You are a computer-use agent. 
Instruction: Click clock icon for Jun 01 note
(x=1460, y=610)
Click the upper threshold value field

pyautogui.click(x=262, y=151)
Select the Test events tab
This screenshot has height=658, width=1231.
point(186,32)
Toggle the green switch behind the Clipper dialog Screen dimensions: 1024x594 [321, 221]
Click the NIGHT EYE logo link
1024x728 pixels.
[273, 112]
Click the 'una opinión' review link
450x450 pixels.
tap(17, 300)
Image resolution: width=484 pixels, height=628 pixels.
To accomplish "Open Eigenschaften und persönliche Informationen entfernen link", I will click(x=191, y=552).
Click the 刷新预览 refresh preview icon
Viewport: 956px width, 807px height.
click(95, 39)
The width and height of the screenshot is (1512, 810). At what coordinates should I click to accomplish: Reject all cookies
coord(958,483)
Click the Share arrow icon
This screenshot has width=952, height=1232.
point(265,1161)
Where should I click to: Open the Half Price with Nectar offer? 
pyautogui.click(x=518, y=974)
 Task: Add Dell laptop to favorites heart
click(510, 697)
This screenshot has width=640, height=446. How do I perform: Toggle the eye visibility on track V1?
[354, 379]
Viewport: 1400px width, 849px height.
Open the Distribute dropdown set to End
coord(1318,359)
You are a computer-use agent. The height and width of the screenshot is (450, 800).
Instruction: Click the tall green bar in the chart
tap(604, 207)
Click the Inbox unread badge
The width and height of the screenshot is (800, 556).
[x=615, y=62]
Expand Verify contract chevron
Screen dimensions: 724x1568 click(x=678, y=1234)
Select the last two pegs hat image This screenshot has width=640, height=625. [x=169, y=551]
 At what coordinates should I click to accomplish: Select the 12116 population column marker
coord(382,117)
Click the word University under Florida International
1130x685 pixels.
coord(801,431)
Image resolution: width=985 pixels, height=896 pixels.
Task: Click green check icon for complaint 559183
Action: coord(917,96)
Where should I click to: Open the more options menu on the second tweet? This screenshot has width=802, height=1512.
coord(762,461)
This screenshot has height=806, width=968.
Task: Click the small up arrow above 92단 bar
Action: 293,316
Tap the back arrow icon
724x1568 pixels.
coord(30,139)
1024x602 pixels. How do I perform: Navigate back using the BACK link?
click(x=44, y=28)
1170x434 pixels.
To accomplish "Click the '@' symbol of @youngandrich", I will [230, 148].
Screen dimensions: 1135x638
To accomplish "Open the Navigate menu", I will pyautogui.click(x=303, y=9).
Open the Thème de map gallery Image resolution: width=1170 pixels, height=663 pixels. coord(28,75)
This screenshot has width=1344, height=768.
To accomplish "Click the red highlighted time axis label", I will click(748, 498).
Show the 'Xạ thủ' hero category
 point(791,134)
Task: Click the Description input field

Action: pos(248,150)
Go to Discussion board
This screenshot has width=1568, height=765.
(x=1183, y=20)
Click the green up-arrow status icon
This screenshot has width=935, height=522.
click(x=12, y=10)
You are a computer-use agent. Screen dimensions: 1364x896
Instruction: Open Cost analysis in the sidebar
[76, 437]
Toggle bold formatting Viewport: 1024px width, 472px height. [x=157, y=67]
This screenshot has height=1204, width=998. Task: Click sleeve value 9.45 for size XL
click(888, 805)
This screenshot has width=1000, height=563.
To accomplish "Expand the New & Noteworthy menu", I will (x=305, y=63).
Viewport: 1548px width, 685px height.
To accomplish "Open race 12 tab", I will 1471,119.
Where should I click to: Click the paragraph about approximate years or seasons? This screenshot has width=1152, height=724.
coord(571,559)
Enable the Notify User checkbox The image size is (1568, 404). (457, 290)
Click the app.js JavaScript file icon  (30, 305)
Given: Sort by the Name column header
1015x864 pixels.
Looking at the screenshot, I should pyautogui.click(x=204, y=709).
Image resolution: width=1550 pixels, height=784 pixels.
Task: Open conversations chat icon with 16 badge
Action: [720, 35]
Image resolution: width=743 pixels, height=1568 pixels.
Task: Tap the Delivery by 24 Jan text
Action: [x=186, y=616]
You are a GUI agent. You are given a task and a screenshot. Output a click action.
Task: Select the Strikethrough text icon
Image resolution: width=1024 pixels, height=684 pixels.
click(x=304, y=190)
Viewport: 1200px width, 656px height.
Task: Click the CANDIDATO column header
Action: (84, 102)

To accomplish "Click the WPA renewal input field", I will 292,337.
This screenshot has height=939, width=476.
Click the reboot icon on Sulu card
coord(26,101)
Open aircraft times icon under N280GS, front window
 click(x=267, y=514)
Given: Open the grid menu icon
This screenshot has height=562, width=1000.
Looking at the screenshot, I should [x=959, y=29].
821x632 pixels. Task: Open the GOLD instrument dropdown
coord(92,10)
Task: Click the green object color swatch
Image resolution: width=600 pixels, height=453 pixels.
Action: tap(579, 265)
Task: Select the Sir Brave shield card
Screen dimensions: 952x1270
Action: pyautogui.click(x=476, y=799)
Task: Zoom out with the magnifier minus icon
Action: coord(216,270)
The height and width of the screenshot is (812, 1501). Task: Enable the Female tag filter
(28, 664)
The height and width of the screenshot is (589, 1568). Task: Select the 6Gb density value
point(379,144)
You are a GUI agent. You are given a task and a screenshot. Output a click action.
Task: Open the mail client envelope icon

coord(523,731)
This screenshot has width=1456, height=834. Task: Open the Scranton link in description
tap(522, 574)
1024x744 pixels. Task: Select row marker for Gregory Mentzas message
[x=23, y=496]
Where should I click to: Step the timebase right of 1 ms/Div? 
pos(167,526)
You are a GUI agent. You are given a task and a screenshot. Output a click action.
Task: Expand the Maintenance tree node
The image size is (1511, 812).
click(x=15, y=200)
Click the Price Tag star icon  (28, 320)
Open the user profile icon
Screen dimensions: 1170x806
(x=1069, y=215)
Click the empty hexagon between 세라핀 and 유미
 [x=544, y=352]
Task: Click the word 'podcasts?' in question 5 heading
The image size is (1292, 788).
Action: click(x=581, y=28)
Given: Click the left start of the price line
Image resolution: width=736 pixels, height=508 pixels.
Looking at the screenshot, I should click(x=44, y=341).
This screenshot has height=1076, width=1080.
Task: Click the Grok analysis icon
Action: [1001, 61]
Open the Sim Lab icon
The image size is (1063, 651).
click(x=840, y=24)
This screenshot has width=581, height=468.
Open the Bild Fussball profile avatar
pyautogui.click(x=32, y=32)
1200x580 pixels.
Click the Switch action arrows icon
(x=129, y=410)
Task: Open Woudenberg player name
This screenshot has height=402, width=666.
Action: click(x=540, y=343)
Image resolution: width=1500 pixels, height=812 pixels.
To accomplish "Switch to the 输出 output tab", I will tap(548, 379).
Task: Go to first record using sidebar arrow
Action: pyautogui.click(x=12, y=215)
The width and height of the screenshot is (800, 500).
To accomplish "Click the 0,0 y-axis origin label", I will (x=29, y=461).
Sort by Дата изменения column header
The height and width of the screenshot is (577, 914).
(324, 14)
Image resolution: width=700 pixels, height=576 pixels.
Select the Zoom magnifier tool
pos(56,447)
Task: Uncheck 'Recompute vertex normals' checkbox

_Assignment_.
In the answer, each line of the data must appear exactly as written.

_Solution for this problem_.
You are a computer-use agent. 
Instruction: Click clock icon for Jun 01 note
(x=1460, y=610)
Click the upper threshold value field

pyautogui.click(x=262, y=151)
Select the Test events tab
This screenshot has height=658, width=1231.
point(186,32)
Toggle the green switch behind the Clipper dialog Screen dimensions: 1024x594 [321, 221]
Click the NIGHT EYE logo link
1024x728 pixels.
[273, 112]
Click the 'una opinión' review link
450x450 pixels.
tap(17, 300)
Image resolution: width=484 pixels, height=628 pixels.
To accomplish "Open Eigenschaften und persönliche Informationen entfernen link", I will click(x=191, y=552).
Click the 刷新预览 refresh preview icon
Viewport: 956px width, 807px height.
click(95, 39)
The width and height of the screenshot is (1512, 810). At what coordinates should I click to accomplish: Reject all cookies
coord(958,483)
Click the Share arrow icon
This screenshot has width=952, height=1232.
point(265,1161)
Where should I click to: Open the Half Price with Nectar offer? 
pyautogui.click(x=518, y=974)
 Task: Add Dell laptop to favorites heart
click(510, 697)
This screenshot has width=640, height=446. How do I perform: Toggle the eye visibility on track V1?
[354, 379]
Viewport: 1400px width, 849px height.
Open the Distribute dropdown set to End
coord(1318,359)
You are a computer-use agent. The height and width of the screenshot is (450, 800).
Instruction: Click the tall green bar in the chart
tap(604, 207)
Click the Inbox unread badge
The width and height of the screenshot is (800, 556).
[x=615, y=62]
Expand Verify contract chevron
Screen dimensions: 724x1568 click(x=678, y=1234)
Select the last two pegs hat image This screenshot has width=640, height=625. [x=169, y=551]
 At what coordinates should I click to accomplish: Select the 12116 population column marker
coord(382,117)
Click the word University under Florida International
1130x685 pixels.
coord(801,431)
Image resolution: width=985 pixels, height=896 pixels.
Task: Click green check icon for complaint 559183
Action: coord(917,96)
Where should I click to: Open the more options menu on the second tweet? This screenshot has width=802, height=1512.
coord(762,461)
This screenshot has height=806, width=968.
Task: Click the small up arrow above 92단 bar
Action: 293,316
Tap the back arrow icon
724x1568 pixels.
coord(30,139)
1024x602 pixels. How do I perform: Navigate back using the BACK link?
click(x=44, y=28)
1170x434 pixels.
To accomplish "Click the '@' symbol of @youngandrich", I will [230, 148].
Screen dimensions: 1135x638
To accomplish "Open the Navigate menu", I will pyautogui.click(x=303, y=9).
Open the Thème de map gallery Image resolution: width=1170 pixels, height=663 pixels. coord(28,75)
This screenshot has width=1344, height=768.
To accomplish "Click the red highlighted time axis label", I will click(748, 498).
Show the 'Xạ thủ' hero category
 point(791,134)
Task: Click the Description input field

Action: pos(248,150)
Go to Discussion board
This screenshot has width=1568, height=765.
(x=1183, y=20)
Click the green up-arrow status icon
This screenshot has width=935, height=522.
click(x=12, y=10)
You are a computer-use agent. Screen dimensions: 1364x896
Instruction: Open Cost analysis in the sidebar
[76, 437]
Toggle bold formatting Viewport: 1024px width, 472px height. [x=157, y=67]
This screenshot has height=1204, width=998. Task: Click sleeve value 9.45 for size XL
click(888, 805)
This screenshot has width=1000, height=563.
To accomplish "Expand the New & Noteworthy menu", I will (x=305, y=63).
Viewport: 1548px width, 685px height.
To accomplish "Open race 12 tab", I will 1471,119.
Where should I click to: Click the paragraph about approximate years or seasons? This screenshot has width=1152, height=724.
coord(571,559)
Enable the Notify User checkbox The image size is (1568, 404). (457, 290)
Click the app.js JavaScript file icon  (30, 305)
Given: Sort by the Name column header
1015x864 pixels.
Looking at the screenshot, I should pyautogui.click(x=204, y=709).
Image resolution: width=1550 pixels, height=784 pixels.
Task: Open conversations chat icon with 16 badge
Action: [720, 35]
Image resolution: width=743 pixels, height=1568 pixels.
Task: Tap the Delivery by 24 Jan text
Action: [x=186, y=616]
You are a GUI agent. You are given a task and a screenshot. Output a click action.
Task: Select the Strikethrough text icon
Image resolution: width=1024 pixels, height=684 pixels.
click(x=304, y=190)
Viewport: 1200px width, 656px height.
Task: Click the CANDIDATO column header
Action: (84, 102)

To accomplish "Click the WPA renewal input field", I will 292,337.
This screenshot has height=939, width=476.
Click the reboot icon on Sulu card
coord(26,101)
Open aircraft times icon under N280GS, front window
 click(x=267, y=514)
Given: Open the grid menu icon
This screenshot has height=562, width=1000.
Looking at the screenshot, I should [x=959, y=29].
821x632 pixels. Task: Open the GOLD instrument dropdown
coord(92,10)
Task: Click the green object color swatch
Image resolution: width=600 pixels, height=453 pixels.
Action: tap(579, 265)
Task: Select the Sir Brave shield card
Screen dimensions: 952x1270
Action: pyautogui.click(x=476, y=799)
Task: Zoom out with the magnifier minus icon
Action: coord(216,270)
The height and width of the screenshot is (812, 1501). Task: Enable the Female tag filter
(28, 664)
The height and width of the screenshot is (589, 1568). Task: Select the 6Gb density value
point(379,144)
You are a GUI agent. You are given a task and a screenshot. Output a click action.
Task: Open the mail client envelope icon

coord(523,731)
This screenshot has width=1456, height=834. Task: Open the Scranton link in description
tap(522, 574)
1024x744 pixels. Task: Select row marker for Gregory Mentzas message
[x=23, y=496]
Where should I click to: Step the timebase right of 1 ms/Div? 
pos(167,526)
You are a GUI agent. You are given a task and a screenshot. Output a click action.
Task: Expand the Maintenance tree node
The image size is (1511, 812).
click(x=15, y=200)
Click the Price Tag star icon  (28, 320)
Open the user profile icon
Screen dimensions: 1170x806
(x=1069, y=215)
Click the empty hexagon between 세라핀 and 유미
 [x=544, y=352]
Task: Click the word 'podcasts?' in question 5 heading
The image size is (1292, 788).
Action: click(x=581, y=28)
Given: Click the left start of the price line
Image resolution: width=736 pixels, height=508 pixels.
Looking at the screenshot, I should click(x=44, y=341).
This screenshot has height=1076, width=1080.
Task: Click the Grok analysis icon
Action: [1001, 61]
Open the Sim Lab icon
The image size is (1063, 651).
click(x=840, y=24)
This screenshot has width=581, height=468.
Open the Bild Fussball profile avatar
pyautogui.click(x=32, y=32)
1200x580 pixels.
Click the Switch action arrows icon
(x=129, y=410)
Task: Open Woudenberg player name
This screenshot has height=402, width=666.
Action: click(x=540, y=343)
Image resolution: width=1500 pixels, height=812 pixels.
To accomplish "Switch to the 输出 output tab", I will tap(548, 379).
Task: Go to first record using sidebar arrow
Action: pyautogui.click(x=12, y=215)
The width and height of the screenshot is (800, 500).
To accomplish "Click the 0,0 y-axis origin label", I will (x=29, y=461).
Sort by Дата изменения column header
The height and width of the screenshot is (577, 914).
(324, 14)
Image resolution: width=700 pixels, height=576 pixels.
Select the Zoom magnifier tool
pos(56,447)
Task: Uncheck 'Recompute vertex normals' checkbox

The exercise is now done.